In a recent blog post, the Facebook team highlighted several improvements to the framework. First on the list is support for TensorBoard, a deep-learning visualization tool developed by Google as part of their TensorFlow framework. TensorFlow is currently a more popular choice among deep-learning developers than PyTorch, and TensorBoard's visualization features give Google's platform an advantage. PyTorch's new integration with TensorBoard may help close that gap.

The team also pointed out improvements to PyTorch's JIT compiler and distributed training. Distributed training improvements allow PyTorch models to be split across multiple GPUs for training; this lets developers build larger models that are too big to fit into a single GPU's memory, but still take advantage of GPUs for reducing training time. This is another area where TensorFlow has the lead.

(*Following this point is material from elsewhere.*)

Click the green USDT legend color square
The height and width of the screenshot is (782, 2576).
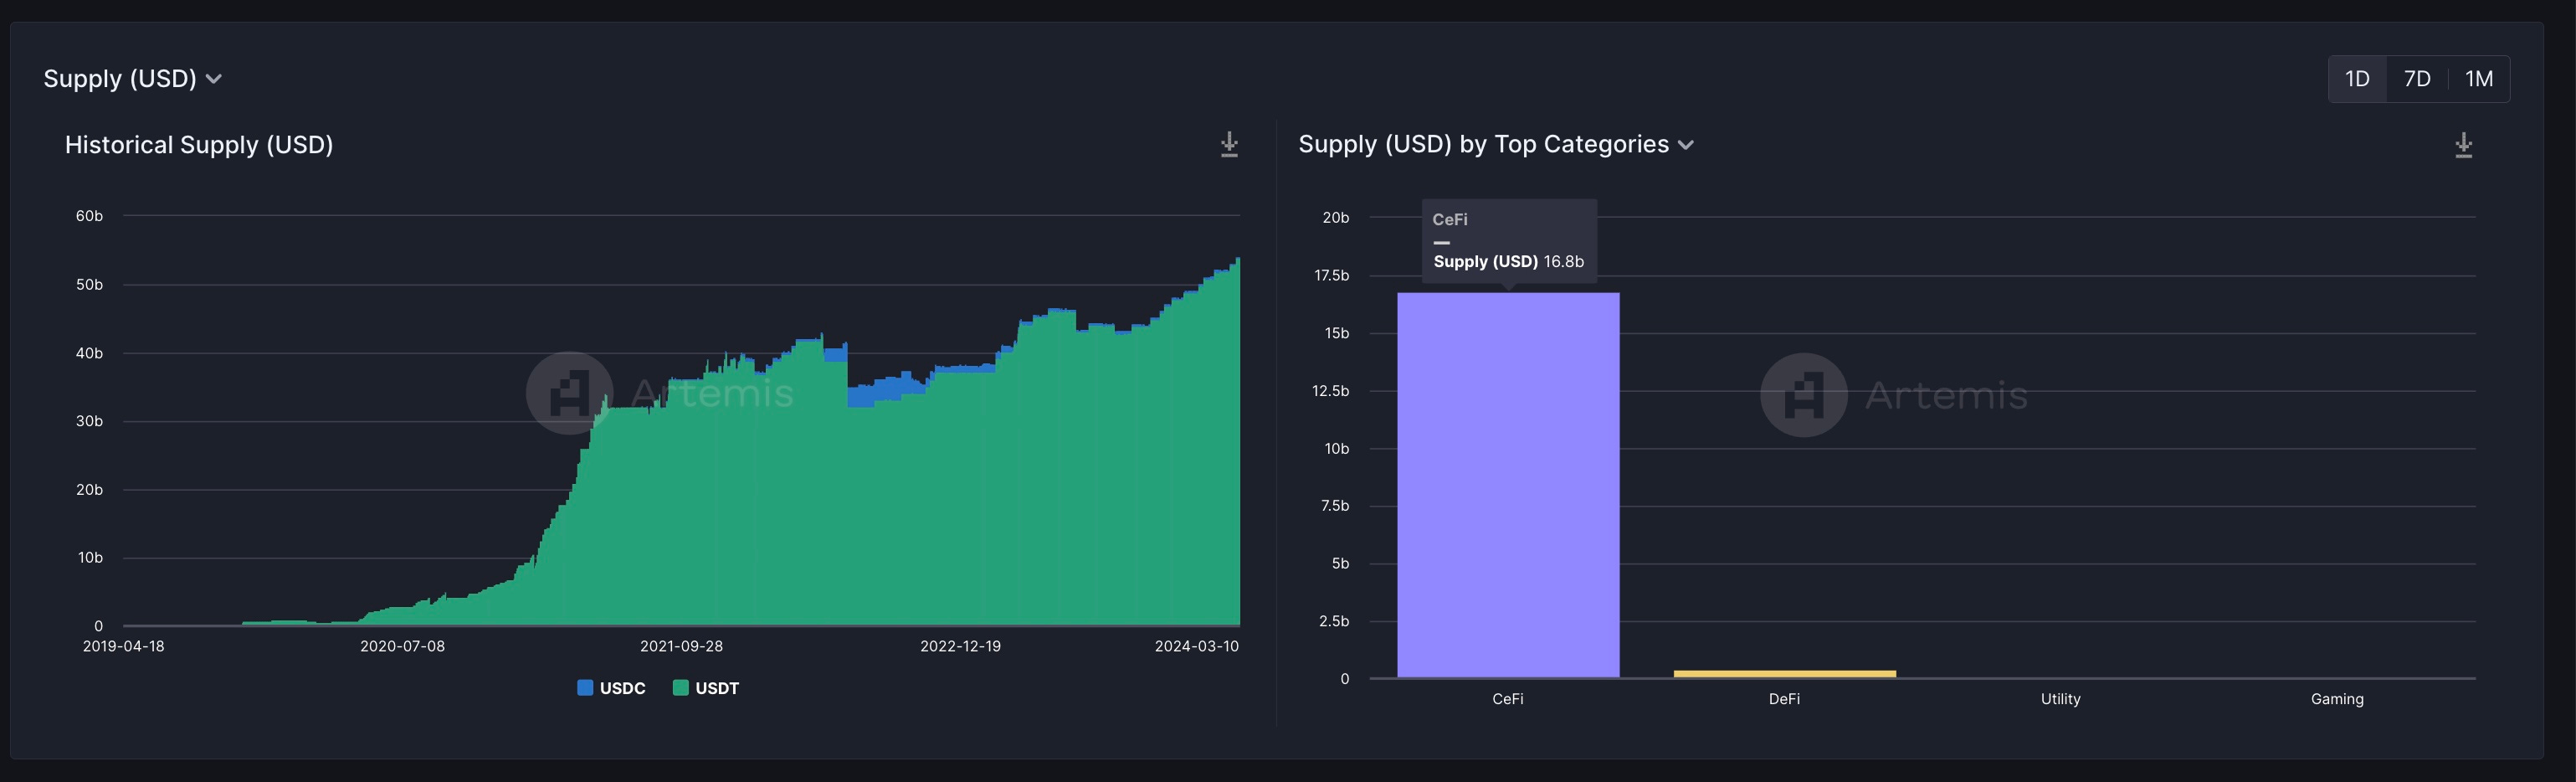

The JIT compiler allows PyTorch models to be exported in a form that can run "in various production environments like mobile or IoT," using a native C++ library. The improvements to the JIT compiler include support for new data types as well as user-defined classes, allowing developers to write more complex model code while still maintaining the performance gains at run time.

Another new feature is a module implementing multi-headed attention. This is a new deep-neural-network architecture that achieves results comparable to recurrent neural networks (RNNs) on sequential learning tasks such as language translation. However, the attention networks do not include recursion and can be trained in a fraction of the time.

Users are particularly excited about performance improvements; several PyTorch modules have been re-written, in some cases achieving speed gains of up to 30x. One commenter on Hacker News stated that:

The `nn.BatchNorm` CPU inference speedup is a Big Deal™ to us.

The new release also includes new tools "as well as products and services from [Facebook's] partnership with industry leaders such as Google." One such collaboration with Google is the inclusion of the latest version of PyTorch in Google's AI Platform Notebooks, a hosted JupyterLab service in the Google Cloud Platform.

Two of the new open-source tools, Ax and BoTorch, are used by Facebook internally for a wide range of tasks, including machine-learning hyperparameter optimization, improving efficiency of infrastructure, and optimizing video playback. Both tools are released under the MIT License, which commenters noted is a departure from their previous open-source licensing strategy.

Full release notes as well as source code for PyTorch 1.1 are available on GitHub.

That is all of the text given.